Situé à l'Aéroport international d'Ottawa, le Laboratoire de recherche en vol se veut un « guichet unique » pour tout ce qui a trait à l'aérospatiale. Ses 3 bâtiments abritent un bureau d'étude, un atelier pour les composites et un laboratoire d'instrumentation, sans oublier des équipes d'ingénieurs en navigabilité, du personnel d'entretien, des pilotes d'essai, des ingénieurs d'essai en vol et des scientifiques.
Transports Canada a autorisé le laboratoire à modifier considérablement ses appareils à des fins scientifiques. « Notre flotte est expérimentale. Puisque nous disposons de l'expertise voulue sur les lieux, nous pouvons effectuer sans délai les vols d'essai que souhaitent nos clients ou nos collaborateurs », explique M. Imray. « Nous installons l'équipe chargée de l'expérimentation dans un appareil soigneusement instrumenté et nous prenons l'air dans des conditions que rencontrent rarement les avions commerciaux et leur équipage. »
Plan de vol pour l'avenir
Avec sa Stratégie pour un gouvernement vert, le gouvernement canadien souhaite atteindre la carboneutralité d'ici l'an 2050, ce qui a rendu le développement et l'essai de carburants de remplacement et de sources d'énergie propres prioritaires pour le CNRC. C'est pourquoi son Falcon 20 est devenu le premier jet civil au monde à accomplir un vol uniquement avec du biocarburant fabriqué par Agrisoma à partir d'oléagineux cultivés au pays. Plus récemment, le Laboratoire de recherche en vol et le Laboratoire sur les turbines à gaz se sont associés au Centre de recherche sur l'énergie, les mines et l'environnement, aux Services de conception et de fabrication, au Centre de recherche en construction de même qu'au Centre de recherche sur l'automobile et les transports de surface, tous du CNRC, pour transformer un Cessna 337 en avion électrique hybride.
Outre ces études techniques, le Laboratoire de recherche en vol et ses partenaires restent constamment à l'affût de moyens susceptibles de rendre les déplacements en avion plus sûrs et plus salubres pour l'être humain. « Nous prélevons et enregistrons des données objectives comme la réaction de l'organisme aux vibrations et au bruit dans un hélicoptère », explique Shelley Kelsey, agente principale de recherche et cheffe intérimaire de l'équipe qui étudie les paramètres humains. « Nos découvertes amélioré l'affichage et la symbologie, notamment grâce à un système d'affichage intégré au casque qui permet au pilote de naviguer en toute sécurité, même quand la visibilité se dégrade, comme dans les épisodes de voile blanc. »
Ces succès ont mené à la récente inauguration du Centre pour la recherche sur les voyages aériens, première installation au monde où il est possible d'étudier et d'améliorer l'expérience vécue par les passagers dans son intégralité, c'est-à-dire l'arrivée à l'aérogare, l'enregistrement, le dépôt des bagages, le contrôle de sécurité, l'embarquement, le vol proprement dit, le débarquement, la vérification des documents, la récupération des bagages et le départ de l'aéroport, à destination.
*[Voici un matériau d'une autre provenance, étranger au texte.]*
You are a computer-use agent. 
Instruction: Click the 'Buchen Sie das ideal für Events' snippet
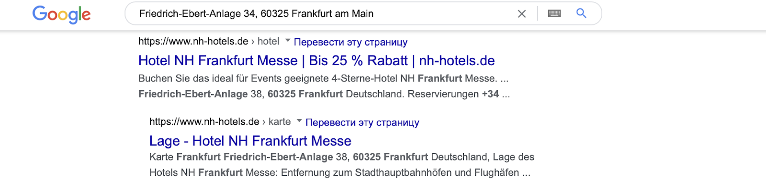tap(324, 79)
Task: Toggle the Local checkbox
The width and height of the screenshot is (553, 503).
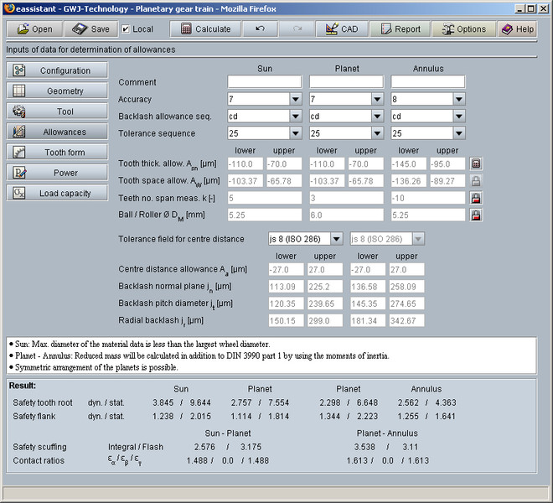Action: click(126, 29)
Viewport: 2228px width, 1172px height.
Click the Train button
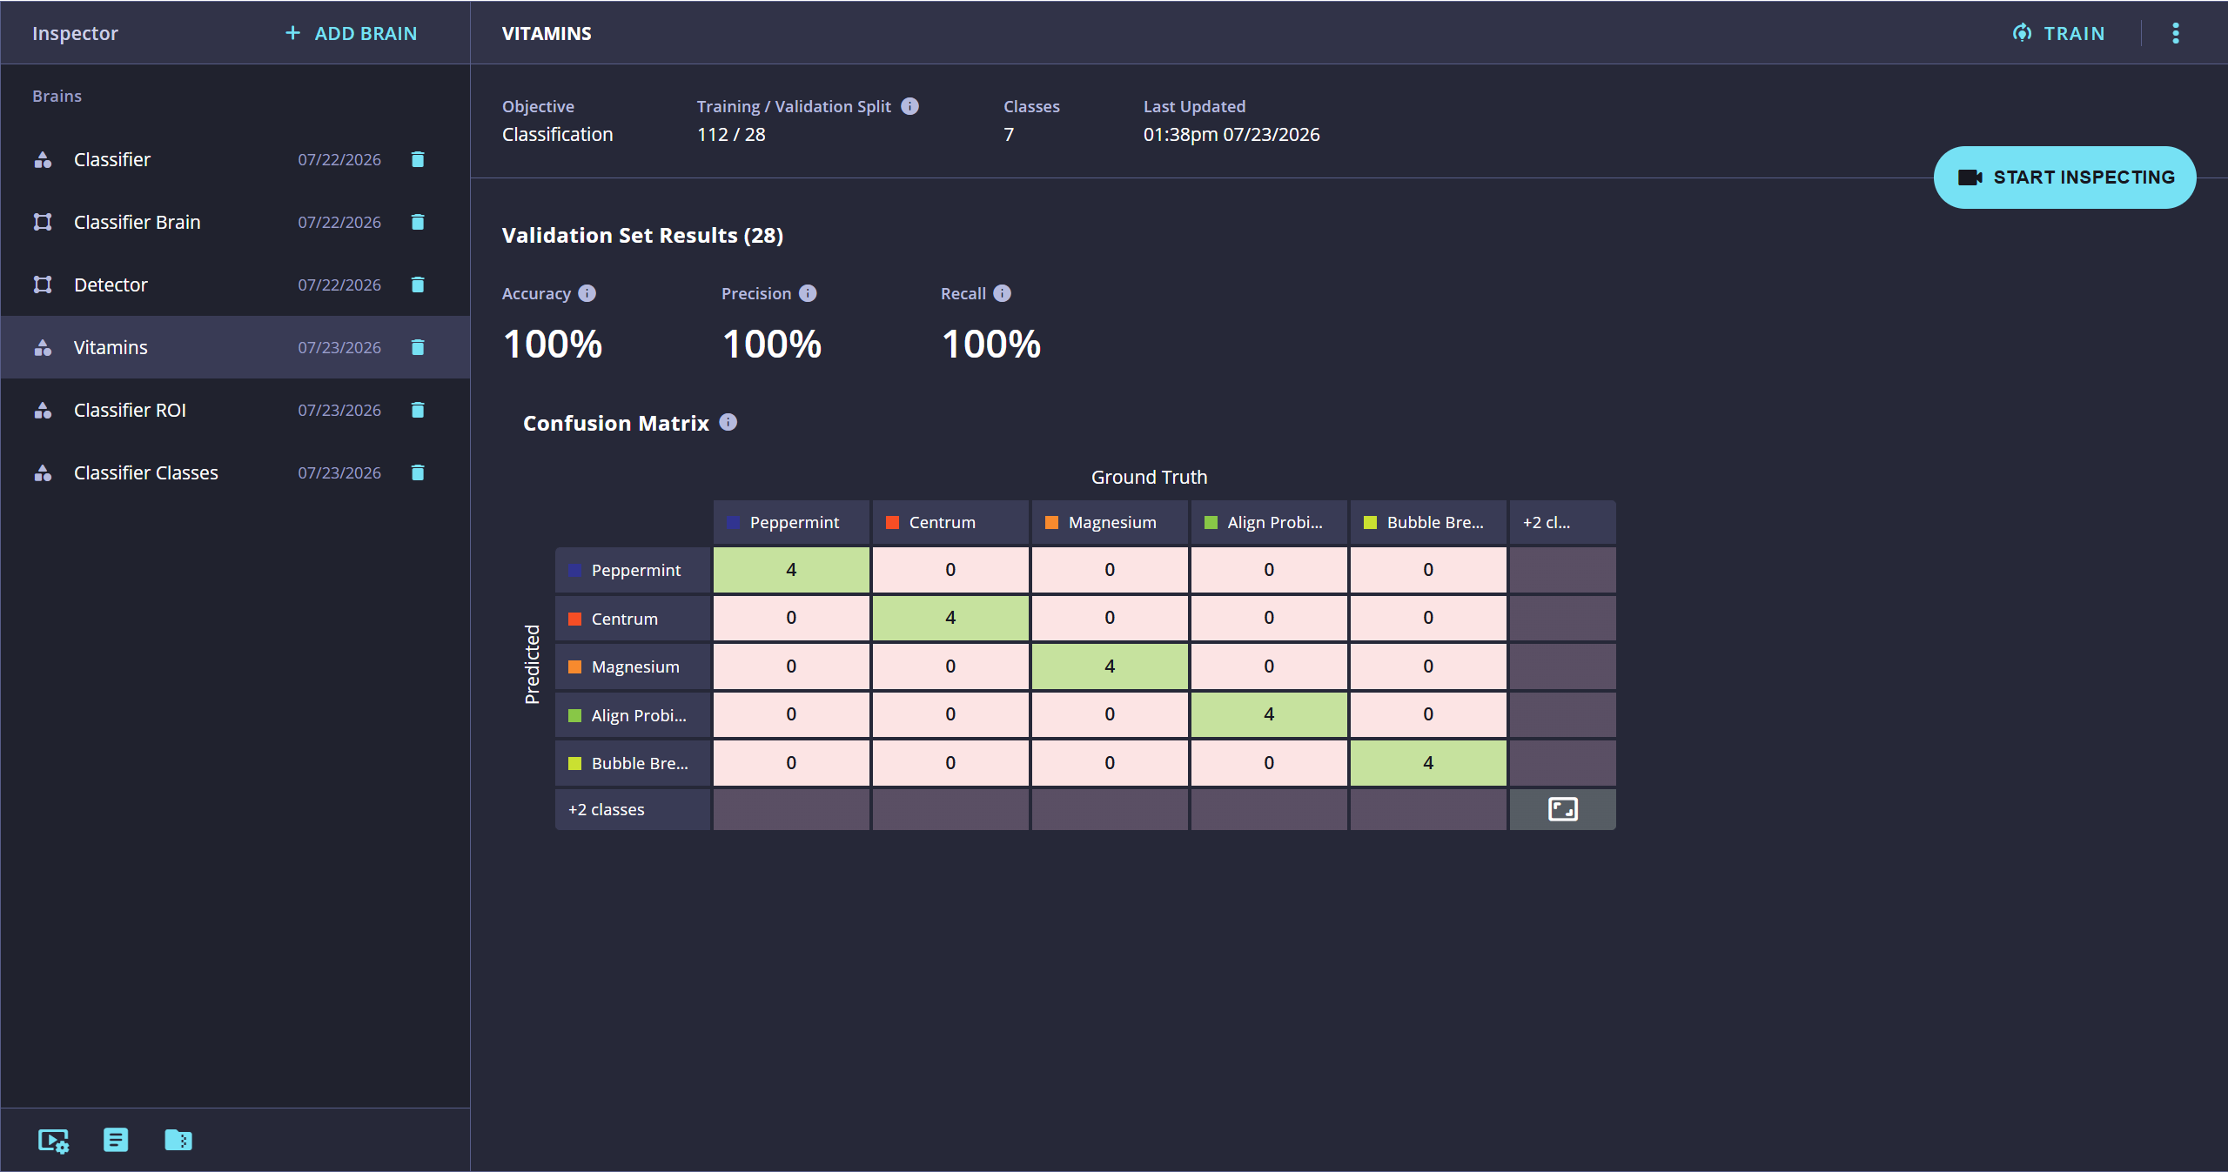click(2059, 33)
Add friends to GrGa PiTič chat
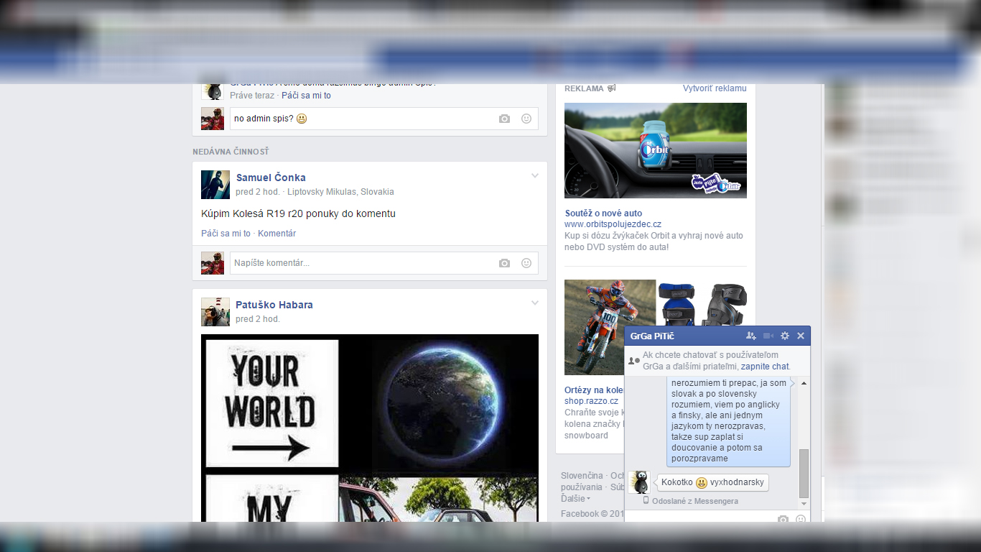The height and width of the screenshot is (552, 981). 751,336
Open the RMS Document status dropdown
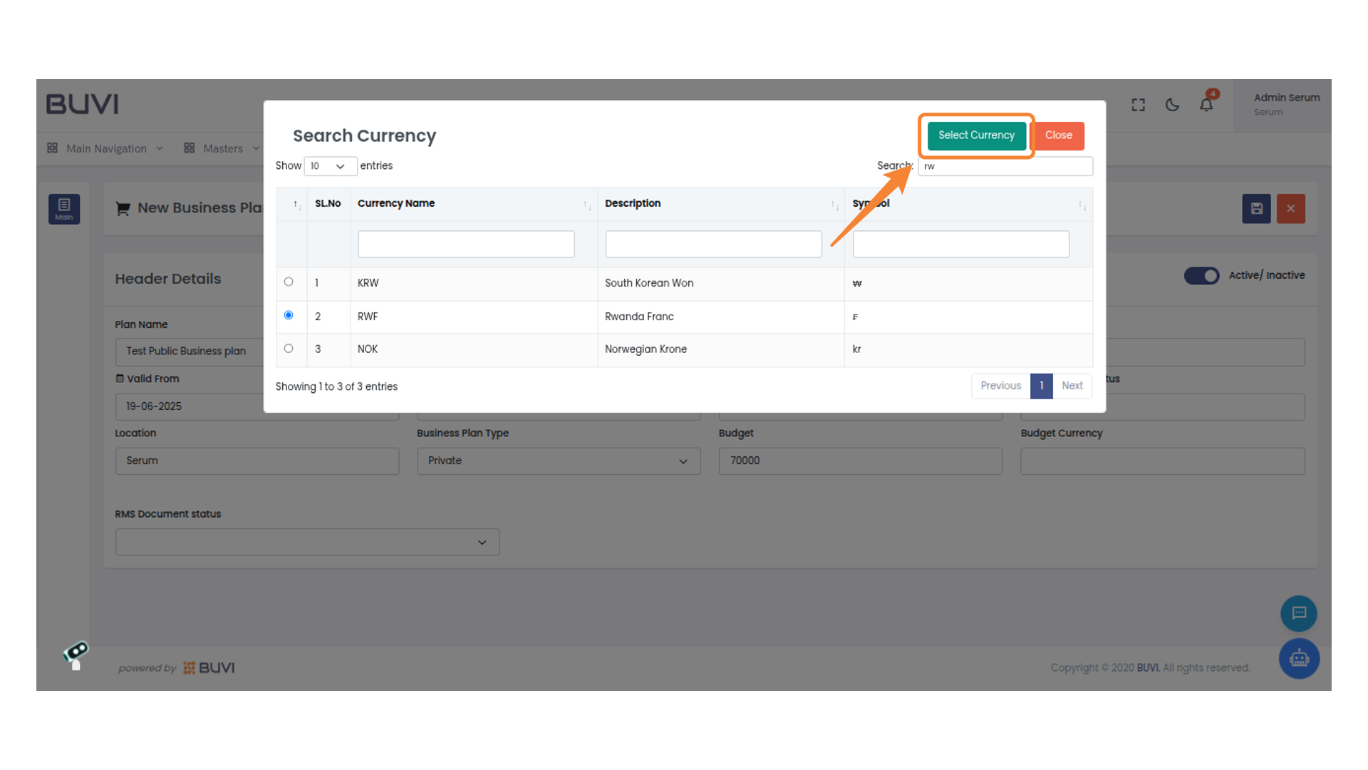Screen dimensions: 1368x770 (306, 542)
Les transporteurs aériens et les avionneurs peuvent adapter les installations du Centre en fonction de leurs besoins et s'en servir pour effectuer des recherches sur les passagers dans des conditions réalistes. Parce qu'elle rassemble des spécialistes en tout genre — physiologistes, psychologues, experts en facteurs humains et membres de l'industrie —, cette installation est en quelque sorte une plateforme d'innovation visant à répondre à cette question capitale : comment pourrait-on rendre les voyages en avion plus efficaces, plus agréables, plus accessibles et plus salubres que jamais, un aspect primordial de nos jours? Les résultats des travaux sur les passagers aideront les lignes aériennes, les avionneurs et les universités à développer et à évaluer de nouveaux concepts d'une manière rentable.
Pour que l'industrie canadienne de l'aéronautique s'épanouisse sur les nouveaux marchés, le CNRC investit également dans des technologies émergentes comme les jumeaux numériques, les architectures de rupture ou la fabrication par addition/soustraction. Les systèmes autonomes tels les drones et les hélicoptères à pilotage automatique suscitent beaucoup d'intérêt présentement. Bien qu'elles promettent d'énormes améliorations sur le plan sociétal, ces innovations soulèvent toutefois des difficultés inédites, entre autres le partage de l'espace aérien qu'occupent déjà les véhicules transportant des passagers. La technologie à bord des avions et des hélicoptères dotés d'un équipage doit, par exemple, aider le pilote à éviter une collision avec les drones.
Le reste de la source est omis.